- **TEXTE DE LECTURE**
┌────────

La croissance faible, une bonne nouvelle ? Pour Dominique Méda, sociologue, c’est le moment de s’en libérer pour bâtir une société plus respectueuse de l’humain.
« La Mystique de la croissance » de Dominique Méda
Nous sommes prisonniers de la croyance en la croissance. Elle est dans les têtes. Nos indicateurs sont tous pointés vers cet objectif. Notre système économique et social est entièrement organisé autour d’elle. Et pourtant, ne serait-ce que pour sauver la planète, il faut sortir de la logique de la croissance.
C’est la thèse que défend la sociologue et philosophe « gorzienne » Dominique Méda, professeure à l’université Paris-Dauphine, dans son dernier essai, « La Mystique de la Croissance » (Flammarion, 2013). Entretien.
Rue89. On a l’impression que les économistes se résignent peu à peu à l’idée que la croissance restera très basse en France, pendant très longtemps.
Dans son livre « Le Capital au XXIe siècle » (Seuil, 2013) par exemple, Thomas Piketty écrit qu’il est illusoire de rêver d’un retour à des taux de croissance de 3%... Avez vous le sentiment que la croissance sort des têtes ?
Dominique Méda. Pour qu’il y ait du changement dans les têtes, il faut que de grands économistes, très réputés, disent autre chose que leurs collègues. Ce qui a été le cas avec le texte de Robert Gordon [qui a prédit une croissance moyenne de 0,5% à l’horizon 2050-2100, ndlr]. D’autres économistes hétérodoxes l’avaient dit avant lui, mais on ne les écoute pas. Je pense à Jean Gadrey, par exemple. Là, c’est Gordon qui parle, alors de plus en plus d’économistes s’accordent à penser que la croissance ne reviendra pas ou que les taux de croissance seront durablement faibles.
Certes, le changement n’est pas complet : de nombreux économistes continuent de penser qu’on peut retrouver de la croissance, notamment en investissant dans la recherche et l’éducation. Mais la doxa selon laquelle il faut absolument plus de croissance et que c’est possible se fissure : les positions sont plus variées. L’idée de la contrainte environnementale a fait son chemin, l’air de rien. De plus en plus d’économistes acceptent qu’elle constitue une limite objective.

└────────

- **DONNÉES FOURNIES**
┌────────

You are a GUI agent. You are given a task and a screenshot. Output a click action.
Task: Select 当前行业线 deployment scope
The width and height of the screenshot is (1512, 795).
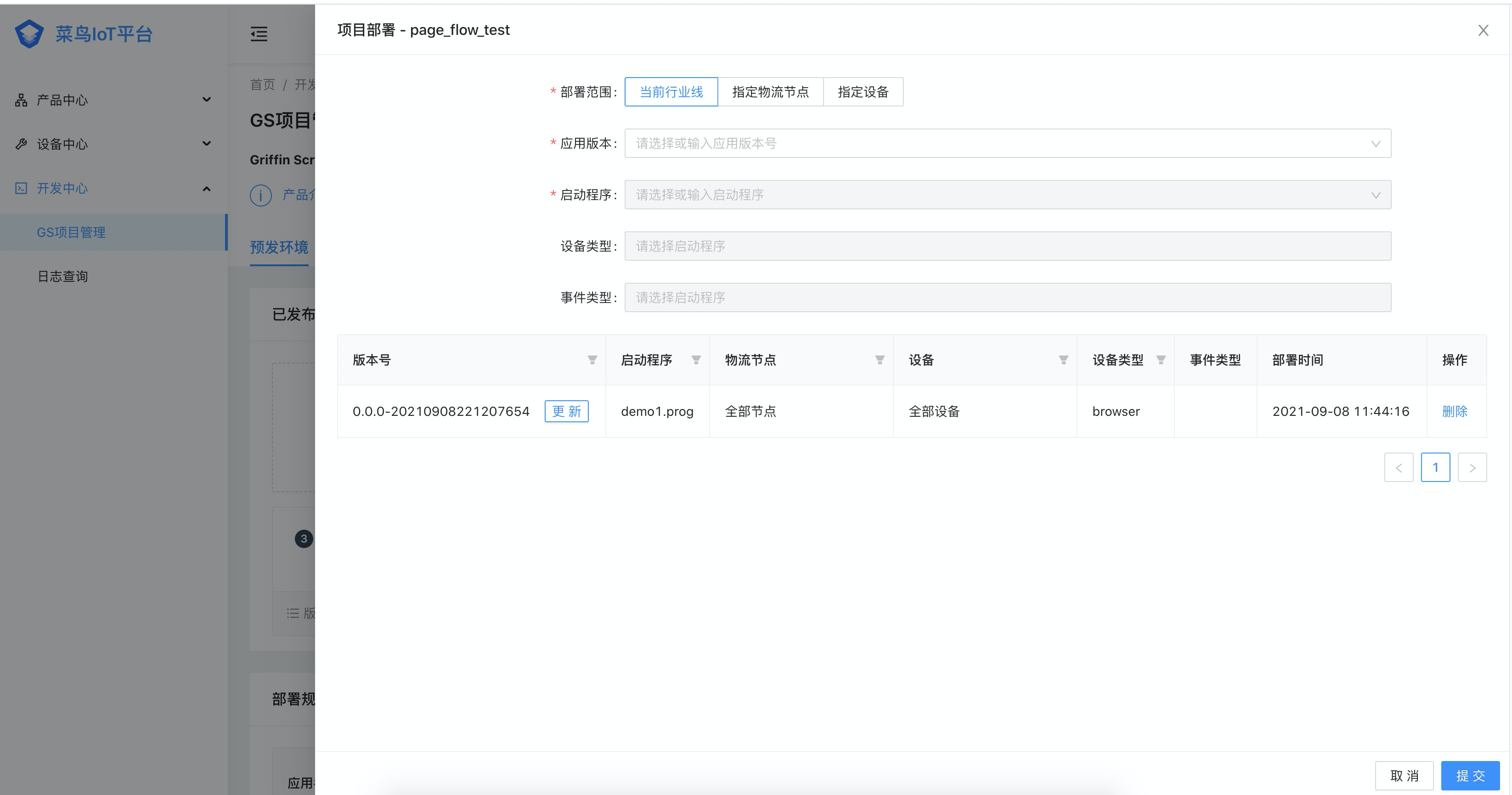(x=671, y=92)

└────────

Poursuivez l'entretien sur la mystique de la croissance en reprenant juste après sa dernière phrase.

Le débat « croissance contre décroissance » semble dépassé, car la réalité qui s’impose, une très faible de croissance, semble réconcilier tout le monde. Est-il trop tôt pour parler de consensus ?
Dominique Méda (Flammarion)
Je n’irais pas jusque-là, franchement. S’il y avait un tel consensus –« on n’a plus de croissance, comment on fait ? » – on tomberait beaucoup plus rapidement sur l’idée qu’il faut remettre sur la table la réduction du temps de travail et d’autres politiques de ce genre. On n’y est pas du tout. On est dans un entre-deux : on se dit que peut-être la croissance ne reviendra pas, ou pas comme avant, mais on n’est pas prêt à prendre les mesures qui s’imposent pour s’accommoder de ce nouveau régime de croissance.
Que faut-il pour passer ce stade ?
Il faut que des gens dont la parole porte le disent. Prenez par exemple l’idée qu’il faut changer d’indicateurs de richesse : elle n’a avancé que lorsque la Commission Stiglitz ne s’en est emparée.
C’était Stiglitz, mais aussi Sarkozy : un président de droite.
Oui, mais je pense que le fait qu’un prix Nobel de l’économie l’a portée a joué énormément. Il faut toujours un économiste, et un économiste un peu mainstream, pour porter une idée qui sort du lot, sinon on est pris pour un fou. C’est terrible mais c’est ainsi.
Pour porter l’idée qu’il faut sortir du mythe de la croissance, quel économiste sérieux verriez-vous ?
Ah, je ne sais pas, je ne vais pas donner de noms ! [rire] Daniel Cohen l’a un peu fait il y a quelques années.
Oui, c’est vrai, il était un peu embarrassé, d’ailleurs. Il s’était démarqué de ceux qui prônaient la décroissance, tout en validant l’idée qu’il fallait tenir compte de la finitude des ressources.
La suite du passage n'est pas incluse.